Проще всего управлять системой с одной идеей, одним протоколом взаимодействия, одной культурой. Если говорить о государствах, то гораздо проще управлять единым и монолитным обществом, чем полиэтничным, поликультурным и многоязычным. Проще находить решение, которое устроит все группы, меньше транзакционные издержки, ниже барьеры, связанные с недопониманием и недоверием. Эта логика — аргумент для существования стран вроде Финляндии (территориально большой, но маленькой по численности) или Люксембурга. С другой стороны, есть аргументы в пользу стран крупных; и политики и правители, как правило, стремятся к увеличению размеров своих территорий и недопущению отторжения от них каких-то регионов. Но в итоге они сталкиваются с необходимостью управлять страной с различными культурами, нациями, языками и религиями.

После этого у правителей этой страны есть две возможности: либо пытаться находить способы управлять сложной системой, либо пытаться уменьшить сложность системы, сохранив масштаб.

Достаточно часто политики выбирают именно второй путь и пускаются в "Nation building" — строительство нации (Л.Д. Кучма в свое время описал это фразой "Украину мы создали, теперь надо создать украинцев").

В Европе этим активно занимались в Италии после объединения, во Франции (настойчиво изводя бретонский, окситанский, савойский регионализм), в молодых государствах, образовавшихся после Первой мировой войны.

В принципе, логика создания "единых наций", пусть и ценой лишения людей их культурной идентичности, ради создания новой крепкой могучей сущности, была одной из больших идей тоталитарного и жестокого XX века.
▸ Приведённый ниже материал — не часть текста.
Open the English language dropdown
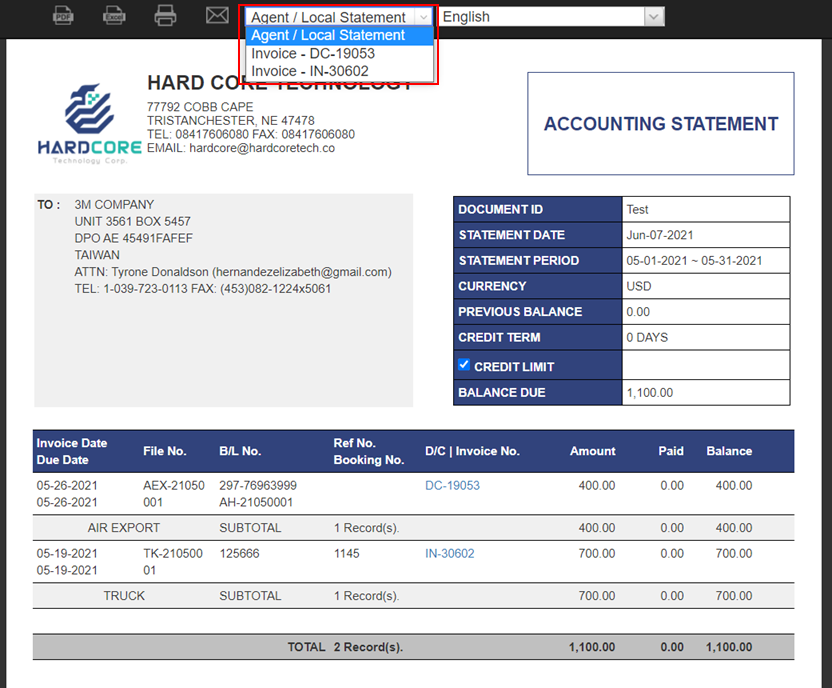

Верхом такой логики стала идеология интегрального национализма, развивавшаяся, в частности, Дмитрием Донцовым.

Мне трудно вспомнить примеры удачной насильственной ассимиляции в XX веке. В Испании эти попытки вызвали к жизни баскский терроризм; в Польше полонизация кресов всходних создала ОУН и, в итоге, аукнулась Волынской резней; в Италии проблемы создавал Южный Тироль, пока, наконец, римское правительство не дало ему автономию, после чего он стал лояльным и богатым регионом. Самый трагичный пример - это, пожалуй, Югославия.

Несколько особняком стоит история государственного строительства Израиля, где удалось перевести людей, говорящих на двунадесяти языцах, на единый, чужой для всех них язык, хотя, конечно, и сейчас в Израиле сообщества потомков американских евреев, йеменитов, марроканцев и эмигрантов из СССР достаточно различны и не очень пересекаются. Но там внешние обстоятельства и травма были таковы, что люди были готовы к таким сильным изменениям и сознательно на них шли.

Казалось бы, после 1991-го года должны были умереть идеи о том, что судьбы и интересы отдельных людей можно и нужно приносить в жертву интересам нации и страны (особенно если не по решению этих самых людей, а по чьему-то еще решению). И даже общество, которое не забирает жертвы от своих граждан насильно, но ждет от них самопожертвования, склоняет к нему и спокойно принимает такие жертвы, тоже не слишком здорово. Опять же, грань между готовностью принимать жертвы, склонностью к подталкиванию к жертвам и готовностью брать жертвы, не спросясь, весьма тонка, и часто процесс сваливания к третьей стадии весьма скор.

К сожалению, и сегодня можно видеть и слышать сторонников таких идей, что пугает.

История показывает, что более живучими, более готовыми к внешним вызовам, более антихрупкими, более продуктивными и более успешными оказываются сложные системы с различными мнениями, различными культурами внутри себя, уважающие всех своих членов и их различия, а не пытающиеся обтесать их под один трафарет - будь то компании, страны или команды горовосходителей.